Q&A: Why Did the First Human Sin According to Maimonides?
Why Did the First Human Sin According to Maimonides?
Question
2 questions occurred to me בעקבות a rereading of chapter 2 in part 1 of Guide of the Perplexed.
1) If I understand correctly, according to Maimonides, the human being was created in the image of God; that is the intellectual faculty in a person, and by means of this faculty a person distinguishes between truth and falsehood. Afterward, the human fell from this level of being a creature of intellect and was drawn after his fantasies, desires, and so on. If I understand the story in the Garden of Eden as a story with a sequence of events (first the human was an intellectual creature and then fell to become a creature that chases fantasies), how could a person who is a purely intellectual being have been able in the first place to fall into that pursuit? He should have judged reality correctly and not fallen.
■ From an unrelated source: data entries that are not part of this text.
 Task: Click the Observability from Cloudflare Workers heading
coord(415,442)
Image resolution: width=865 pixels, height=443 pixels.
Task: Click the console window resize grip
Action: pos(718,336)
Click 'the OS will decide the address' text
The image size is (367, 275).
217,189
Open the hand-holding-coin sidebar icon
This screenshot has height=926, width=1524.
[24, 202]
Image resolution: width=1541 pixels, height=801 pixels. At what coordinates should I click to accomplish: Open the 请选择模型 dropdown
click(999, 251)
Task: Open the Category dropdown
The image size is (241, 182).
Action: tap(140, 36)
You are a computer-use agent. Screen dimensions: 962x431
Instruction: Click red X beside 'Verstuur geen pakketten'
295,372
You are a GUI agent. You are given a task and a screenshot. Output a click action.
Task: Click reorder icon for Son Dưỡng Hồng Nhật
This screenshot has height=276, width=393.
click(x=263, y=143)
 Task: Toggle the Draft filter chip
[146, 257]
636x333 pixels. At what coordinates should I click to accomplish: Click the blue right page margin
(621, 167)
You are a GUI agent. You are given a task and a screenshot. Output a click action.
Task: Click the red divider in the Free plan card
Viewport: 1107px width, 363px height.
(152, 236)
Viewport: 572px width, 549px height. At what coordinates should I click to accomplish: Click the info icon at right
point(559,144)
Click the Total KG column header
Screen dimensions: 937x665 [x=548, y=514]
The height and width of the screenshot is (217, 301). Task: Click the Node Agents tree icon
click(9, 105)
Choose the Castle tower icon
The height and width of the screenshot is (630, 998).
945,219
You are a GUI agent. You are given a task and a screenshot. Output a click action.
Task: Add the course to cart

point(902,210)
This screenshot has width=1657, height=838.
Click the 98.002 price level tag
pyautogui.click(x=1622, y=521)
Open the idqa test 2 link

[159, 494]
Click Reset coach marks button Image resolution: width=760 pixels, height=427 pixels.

One answer that comes to mind, together with combining this with chapter 30 of part 2, is that this is not an event with a chronological sequence, but rather an allegorical description of human nature, which contains the male, who is the intellectual faculty, and the female, who expresses the material aspect in him, and the serpent, which is the force of divination that misleads him. If so, the whole story is really an allegory about each and every human being from the beginning of human creation, and there was never an act here that changed his essence; rather, this is how he always was.
2) My second question is about free will in a person. It seems, as stated, that a person is supposed to strive to be a being who rules his imagination by means of his intellect. Can such an ideal person have free will? If in every situation he is bound to act according to his intellect and according to truth and falsehood, does that not make the meaning of human choice redundant? As I understand it, choice is something that stems from the fact that a person has an evaluative judgment about reality connected to good and evil as he perceives them, and therefore he chooses values that appear good in his eyes. Can a purely intellectual being, lacking this human judgment of good and evil, have choice?
Answer
0. There was a column here about Adam’s sin according to the Guide (conventional notions and intelligibles). There I explained that in my opinion Maimonides is not talking about values but about social conventions.
1. A question many have asked. Some claimed that the sin was a rigged game from the outset (the governance of “awesome in plot,” in the thought of the author of Leshem). But it can be explained that the human sinned in the realm of intelligibles and not because of his impulse, because for some reason he thought it was possible to do so. And it may be that this was not a black-and-white change. The human had a weak impulse, and after the sin it grew stronger. Therefore, from the outset there was already a possibility of sin.
2. I didn’t understand the question. That itself is the result of choice. A person who makes his intellect rule over imagination and impulse chooses this very thing. It’s not a state that just comes into being in him, and from that point on these are free lunches.